И то ли от почти нахальной уверенности, прозвучавшей в этом заявлении, то ли оттого, что мужчина не проявил ни малейшего любопытства и не стал интересоваться причинами, перенесшими Дину со столичных подмостков в Новосибирск, а может быть, из-за теплого, панибратского «ты», нисколько ее не покоробившего, девушка снова протянула руку и, пожимая его теплую, большую ладонь, произнесла:
– Идет.
И дело действительно пошло, закрутилось, завертелось колесо Дининого успеха. Она очень быстро стала главным и самым ценным проектом начинающего продюсера. Мама Марка была известным в узких кругах преподавателем фортепиано, великолепно играла не только на этом инструменте, но и на гитаре и флейте, прекрасно разбиралась во всех видах музыкального искусства, и если чем и обидела ее судьба, так только тем, что наградила ее единственного сына полным отсутствием голоса и слуха.

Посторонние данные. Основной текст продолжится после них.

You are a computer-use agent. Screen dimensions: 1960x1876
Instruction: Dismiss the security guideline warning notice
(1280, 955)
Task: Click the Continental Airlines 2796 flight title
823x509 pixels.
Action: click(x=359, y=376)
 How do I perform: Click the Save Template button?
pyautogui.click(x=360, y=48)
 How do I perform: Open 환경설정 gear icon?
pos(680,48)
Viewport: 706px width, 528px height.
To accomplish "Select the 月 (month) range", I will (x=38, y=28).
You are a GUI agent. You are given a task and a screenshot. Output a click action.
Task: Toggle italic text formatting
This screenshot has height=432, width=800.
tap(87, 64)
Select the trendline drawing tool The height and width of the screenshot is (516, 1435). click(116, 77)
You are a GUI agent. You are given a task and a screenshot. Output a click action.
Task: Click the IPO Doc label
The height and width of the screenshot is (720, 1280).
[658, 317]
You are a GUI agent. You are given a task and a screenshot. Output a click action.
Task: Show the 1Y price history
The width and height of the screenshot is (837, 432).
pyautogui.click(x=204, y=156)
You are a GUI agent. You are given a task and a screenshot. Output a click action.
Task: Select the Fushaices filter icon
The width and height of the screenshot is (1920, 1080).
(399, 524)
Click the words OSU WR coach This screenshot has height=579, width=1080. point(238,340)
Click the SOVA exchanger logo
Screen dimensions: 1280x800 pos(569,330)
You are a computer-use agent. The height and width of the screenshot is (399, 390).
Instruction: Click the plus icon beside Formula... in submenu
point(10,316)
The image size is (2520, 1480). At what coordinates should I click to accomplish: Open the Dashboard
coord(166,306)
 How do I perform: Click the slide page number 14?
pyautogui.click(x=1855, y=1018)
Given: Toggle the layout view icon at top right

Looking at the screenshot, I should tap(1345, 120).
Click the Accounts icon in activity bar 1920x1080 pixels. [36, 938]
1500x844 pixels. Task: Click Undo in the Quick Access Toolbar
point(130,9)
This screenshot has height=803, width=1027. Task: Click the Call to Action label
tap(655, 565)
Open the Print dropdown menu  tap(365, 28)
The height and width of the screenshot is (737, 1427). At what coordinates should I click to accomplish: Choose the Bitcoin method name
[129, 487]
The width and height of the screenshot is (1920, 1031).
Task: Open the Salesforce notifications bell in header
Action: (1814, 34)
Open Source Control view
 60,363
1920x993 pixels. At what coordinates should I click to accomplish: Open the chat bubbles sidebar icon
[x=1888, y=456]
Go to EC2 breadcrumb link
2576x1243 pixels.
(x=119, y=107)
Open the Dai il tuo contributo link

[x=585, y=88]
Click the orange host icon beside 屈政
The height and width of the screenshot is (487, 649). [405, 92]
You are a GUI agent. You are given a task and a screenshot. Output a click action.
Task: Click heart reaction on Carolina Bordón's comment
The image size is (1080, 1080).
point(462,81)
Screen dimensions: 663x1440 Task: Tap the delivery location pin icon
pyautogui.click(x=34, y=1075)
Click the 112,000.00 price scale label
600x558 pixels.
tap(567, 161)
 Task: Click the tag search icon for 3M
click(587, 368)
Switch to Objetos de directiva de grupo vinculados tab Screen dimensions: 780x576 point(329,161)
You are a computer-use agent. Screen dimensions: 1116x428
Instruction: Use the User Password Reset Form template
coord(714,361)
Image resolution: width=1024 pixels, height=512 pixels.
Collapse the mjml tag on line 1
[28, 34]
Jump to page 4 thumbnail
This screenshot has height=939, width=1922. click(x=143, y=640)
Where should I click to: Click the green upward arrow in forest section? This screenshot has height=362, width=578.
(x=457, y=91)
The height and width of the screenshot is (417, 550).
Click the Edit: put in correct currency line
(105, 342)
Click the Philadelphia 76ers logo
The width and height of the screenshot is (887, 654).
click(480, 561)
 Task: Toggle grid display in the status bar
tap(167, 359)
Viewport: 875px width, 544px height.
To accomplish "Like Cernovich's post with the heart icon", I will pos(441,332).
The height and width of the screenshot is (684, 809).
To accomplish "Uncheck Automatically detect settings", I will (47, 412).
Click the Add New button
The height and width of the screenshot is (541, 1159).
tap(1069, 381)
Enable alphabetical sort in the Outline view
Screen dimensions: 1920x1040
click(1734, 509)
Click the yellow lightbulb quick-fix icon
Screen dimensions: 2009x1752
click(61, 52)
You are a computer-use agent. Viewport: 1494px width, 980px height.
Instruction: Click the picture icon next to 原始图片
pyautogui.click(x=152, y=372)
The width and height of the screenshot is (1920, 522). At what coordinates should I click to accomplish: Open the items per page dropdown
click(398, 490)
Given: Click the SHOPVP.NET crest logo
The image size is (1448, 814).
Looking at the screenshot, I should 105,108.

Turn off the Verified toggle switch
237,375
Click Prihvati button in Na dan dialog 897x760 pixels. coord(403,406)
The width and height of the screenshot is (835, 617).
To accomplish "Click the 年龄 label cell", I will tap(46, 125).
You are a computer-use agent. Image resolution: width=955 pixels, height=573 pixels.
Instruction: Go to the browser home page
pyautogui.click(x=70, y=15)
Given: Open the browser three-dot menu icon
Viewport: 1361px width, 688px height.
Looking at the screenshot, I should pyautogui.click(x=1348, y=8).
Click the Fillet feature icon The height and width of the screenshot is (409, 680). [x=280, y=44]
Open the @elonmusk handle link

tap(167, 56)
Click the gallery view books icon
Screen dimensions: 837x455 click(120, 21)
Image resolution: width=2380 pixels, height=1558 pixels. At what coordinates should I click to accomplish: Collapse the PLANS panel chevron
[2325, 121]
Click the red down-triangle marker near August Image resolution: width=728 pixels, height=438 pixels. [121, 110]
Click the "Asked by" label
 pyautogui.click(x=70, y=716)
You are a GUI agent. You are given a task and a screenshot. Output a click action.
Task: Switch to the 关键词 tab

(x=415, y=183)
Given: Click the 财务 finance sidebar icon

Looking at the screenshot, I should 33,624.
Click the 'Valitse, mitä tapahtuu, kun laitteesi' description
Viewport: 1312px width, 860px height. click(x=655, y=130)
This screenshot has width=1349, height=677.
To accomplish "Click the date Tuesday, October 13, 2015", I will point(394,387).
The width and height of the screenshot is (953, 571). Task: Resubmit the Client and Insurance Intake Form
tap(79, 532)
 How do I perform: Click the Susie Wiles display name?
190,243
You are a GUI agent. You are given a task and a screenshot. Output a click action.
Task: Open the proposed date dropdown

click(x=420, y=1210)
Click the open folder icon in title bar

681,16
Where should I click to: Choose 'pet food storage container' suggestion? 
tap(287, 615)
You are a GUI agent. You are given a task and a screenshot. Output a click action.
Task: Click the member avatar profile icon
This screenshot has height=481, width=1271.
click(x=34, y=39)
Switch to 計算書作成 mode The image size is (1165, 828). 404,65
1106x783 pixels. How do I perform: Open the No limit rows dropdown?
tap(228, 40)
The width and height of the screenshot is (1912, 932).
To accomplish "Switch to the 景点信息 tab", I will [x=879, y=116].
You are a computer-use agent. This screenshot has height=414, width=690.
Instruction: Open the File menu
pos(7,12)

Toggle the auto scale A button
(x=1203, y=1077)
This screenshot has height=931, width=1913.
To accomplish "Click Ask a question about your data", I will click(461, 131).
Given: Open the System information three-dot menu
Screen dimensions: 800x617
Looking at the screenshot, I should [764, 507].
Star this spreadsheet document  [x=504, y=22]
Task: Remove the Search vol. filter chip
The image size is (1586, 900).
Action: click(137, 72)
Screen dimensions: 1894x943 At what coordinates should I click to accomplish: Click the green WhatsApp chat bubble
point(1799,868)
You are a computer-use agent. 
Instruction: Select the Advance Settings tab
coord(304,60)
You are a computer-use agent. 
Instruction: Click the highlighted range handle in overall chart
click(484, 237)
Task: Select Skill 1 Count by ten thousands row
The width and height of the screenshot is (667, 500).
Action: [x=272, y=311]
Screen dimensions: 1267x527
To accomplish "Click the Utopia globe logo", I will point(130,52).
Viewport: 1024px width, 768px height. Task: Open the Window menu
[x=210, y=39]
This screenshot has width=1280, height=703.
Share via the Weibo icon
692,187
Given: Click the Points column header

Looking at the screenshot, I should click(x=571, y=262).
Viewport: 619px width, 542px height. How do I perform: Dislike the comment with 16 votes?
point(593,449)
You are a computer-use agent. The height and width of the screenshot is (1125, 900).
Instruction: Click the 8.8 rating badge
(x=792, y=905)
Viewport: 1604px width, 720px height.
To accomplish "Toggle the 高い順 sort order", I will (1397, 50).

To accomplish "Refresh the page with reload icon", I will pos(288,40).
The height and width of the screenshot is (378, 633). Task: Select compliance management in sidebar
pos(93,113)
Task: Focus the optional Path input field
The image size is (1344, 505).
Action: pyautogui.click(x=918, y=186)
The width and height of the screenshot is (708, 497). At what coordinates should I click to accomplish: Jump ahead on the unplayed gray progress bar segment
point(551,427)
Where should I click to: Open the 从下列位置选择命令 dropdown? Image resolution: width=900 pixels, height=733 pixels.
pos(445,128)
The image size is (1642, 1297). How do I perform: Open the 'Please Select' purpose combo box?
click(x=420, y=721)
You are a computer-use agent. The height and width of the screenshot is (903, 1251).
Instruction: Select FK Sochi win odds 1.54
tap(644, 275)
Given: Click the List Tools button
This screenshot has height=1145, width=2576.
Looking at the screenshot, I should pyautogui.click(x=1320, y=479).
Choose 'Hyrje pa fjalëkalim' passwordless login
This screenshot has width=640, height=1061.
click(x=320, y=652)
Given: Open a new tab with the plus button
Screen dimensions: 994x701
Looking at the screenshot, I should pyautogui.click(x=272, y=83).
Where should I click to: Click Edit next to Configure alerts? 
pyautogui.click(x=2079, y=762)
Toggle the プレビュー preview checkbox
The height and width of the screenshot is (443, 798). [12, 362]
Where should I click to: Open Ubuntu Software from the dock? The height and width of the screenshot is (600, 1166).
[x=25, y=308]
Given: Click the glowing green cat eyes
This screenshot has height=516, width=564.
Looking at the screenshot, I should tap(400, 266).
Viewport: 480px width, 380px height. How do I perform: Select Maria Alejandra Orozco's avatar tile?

Музыкальный слух у Марка действительно совершенно отсутствовал, зато присутствовал нюх: нюх на таланты. Кроме того, обладал Марк интуитивным пониманием технологий создания шоу, к которому еще не приклеилось слово «бизнес», и владел, нигде не обучаясь, пониманием процесса, которому позже присвоят название «раскрутка». К моменту встречи с Диной Марк добился для нескольких дворовых талантов мест в самых шикарных ресторанах, что, возможно, не было пределом мечтаний для творческих людей, но хорошо оплачивалось, позволяло откладывать деньги на будущие записи и мечтать о развитии головокружительной карьеры от нескольких жующих столиков к битком набитому «Олимпийскому». Марк превосходно владел самым необходимым атрибутом для создания артиста: он знал, как сделать его узнаваемым, импресарио предлагал условия, остальное делали сами подопечные. Марк не работал с бесталанными, хотя прекрасно понимал, что способен и из дерьма вылепить конфетку, но руки марать не хотелось.